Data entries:
┏━━

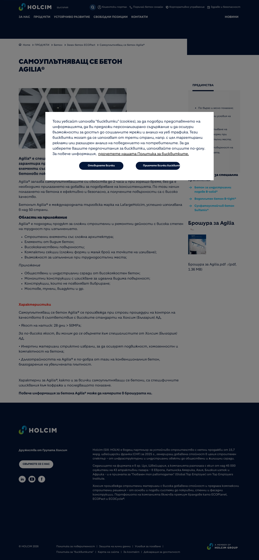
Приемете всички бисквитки (161, 165)
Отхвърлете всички (101, 165)
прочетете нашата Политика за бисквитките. (143, 154)
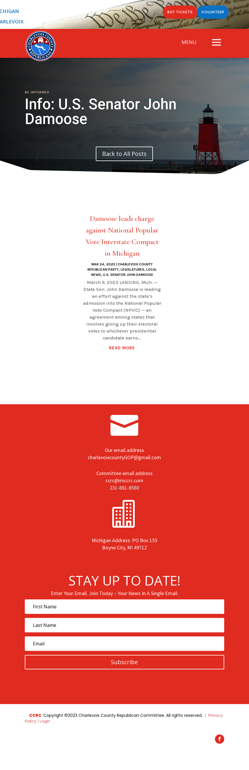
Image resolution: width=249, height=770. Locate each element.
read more (122, 347)
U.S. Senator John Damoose (128, 275)
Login (45, 721)
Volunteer (211, 12)
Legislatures (132, 269)
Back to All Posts (124, 154)
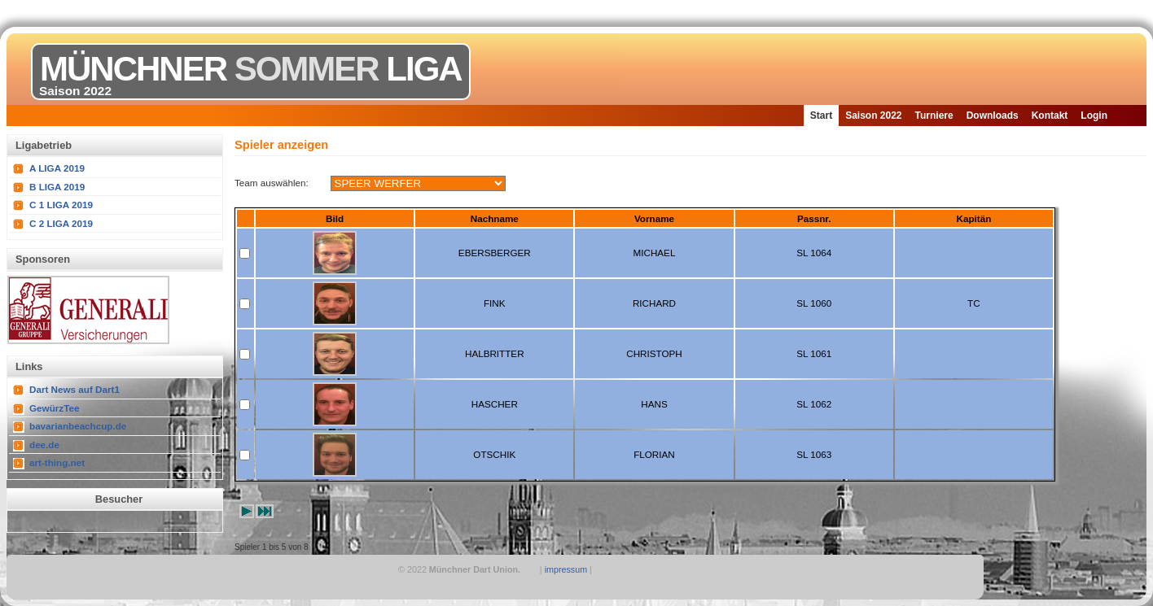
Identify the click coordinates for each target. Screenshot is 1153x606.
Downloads (993, 115)
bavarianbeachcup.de (77, 426)
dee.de (44, 444)
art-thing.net (57, 462)
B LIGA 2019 (57, 186)
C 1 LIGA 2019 (61, 204)
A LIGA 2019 (57, 168)
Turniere (934, 115)
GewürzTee (54, 408)
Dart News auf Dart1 (74, 389)
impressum (566, 569)
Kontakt (1050, 115)
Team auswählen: (272, 182)
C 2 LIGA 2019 (61, 223)
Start (821, 115)
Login (1094, 115)
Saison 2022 (873, 115)
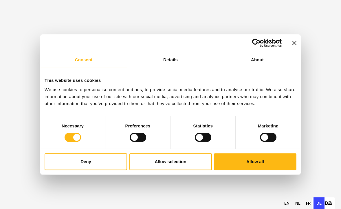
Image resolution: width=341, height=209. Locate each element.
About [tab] (257, 59)
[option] (286, 203)
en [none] (286, 203)
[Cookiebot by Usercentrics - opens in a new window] (256, 43)
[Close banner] (294, 43)
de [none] (319, 203)
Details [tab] (170, 59)
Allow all (255, 161)
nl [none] (297, 203)
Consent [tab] (84, 59)
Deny (85, 161)
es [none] (329, 203)
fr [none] (308, 203)
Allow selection (170, 161)
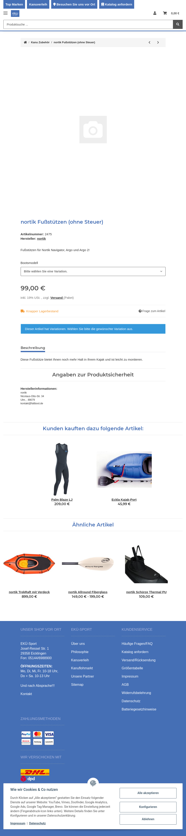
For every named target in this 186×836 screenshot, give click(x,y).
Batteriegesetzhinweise (139, 709)
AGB (125, 684)
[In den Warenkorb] (24, 54)
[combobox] (93, 271)
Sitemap (77, 684)
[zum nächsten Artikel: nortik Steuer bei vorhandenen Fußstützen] (158, 42)
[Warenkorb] (171, 13)
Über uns (78, 643)
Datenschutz (37, 823)
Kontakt (26, 694)
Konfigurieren (148, 807)
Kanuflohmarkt (82, 668)
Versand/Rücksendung (139, 660)
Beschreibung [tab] (33, 348)
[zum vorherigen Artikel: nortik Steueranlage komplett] (149, 42)
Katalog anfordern (118, 4)
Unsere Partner (82, 676)
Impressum (17, 823)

┗━━

Exercise prompt.
Rewrite all of the items above, substituting "Sign in" for every "Login" and leaving everything else unchanged. Omit the pictures from your answer.

Solution below.
Приемете всички бисквитки (161, 165)
Отхвърлете всички (101, 165)
прочетете нашата Политика за бисквитките. (143, 154)
Image resolution: width=249, height=770. Locate each element.
read more (122, 347)
U.S. Senator John Damoose (128, 275)
Sign in (45, 721)
Volunteer (211, 12)
Legislatures (132, 269)
Back to All Posts (124, 154)
Identify the click coordinates for each target. Screenshot is 1153x606.
Downloads (993, 115)
bavarianbeachcup.de (77, 426)
dee.de (44, 444)
art-thing.net (57, 462)
B LIGA 2019 (57, 186)
C 1 LIGA 2019 (61, 204)
A LIGA 2019 (57, 168)
Turniere (934, 115)
GewürzTee (54, 408)
Dart News auf Dart1 (74, 389)
impressum (566, 569)
Kontakt (1050, 115)
Team auswählen: (272, 182)
C 2 LIGA 2019 (61, 223)
Start (821, 115)
Sign in (1094, 115)
Saison 2022 (873, 115)
Image resolution: width=341, height=209. Locate each element.
About [tab] (257, 59)
[option] (286, 203)
en [none] (286, 203)
[Cookiebot by Usercentrics - opens in a new window] (256, 43)
[Close banner] (294, 43)
de [none] (319, 203)
Details [tab] (170, 59)
Allow all (255, 161)
nl [none] (297, 203)
Consent [tab] (84, 59)
Deny (85, 161)
es [none] (329, 203)
fr [none] (308, 203)
Allow selection (170, 161)
For every named target in this 186×836 screenshot, give click(x,y).
Batteriegesetzhinweise (139, 709)
AGB (125, 684)
[In den Warenkorb] (24, 54)
[combobox] (93, 271)
Sitemap (77, 684)
[zum nächsten Artikel: nortik Steuer bei vorhandenen Fußstützen] (158, 42)
[Warenkorb] (171, 13)
Über uns (78, 643)
Datenschutz (37, 823)
Kontakt (26, 694)
Konfigurieren (148, 807)
Kanuflohmarkt (82, 668)
Versand/Rücksendung (139, 660)
Beschreibung [tab] (33, 348)
[zum vorherigen Artikel: nortik Steueranlage komplett] (149, 42)
Katalog anfordern (118, 4)
Unsere Partner (82, 676)
Impressum (17, 823)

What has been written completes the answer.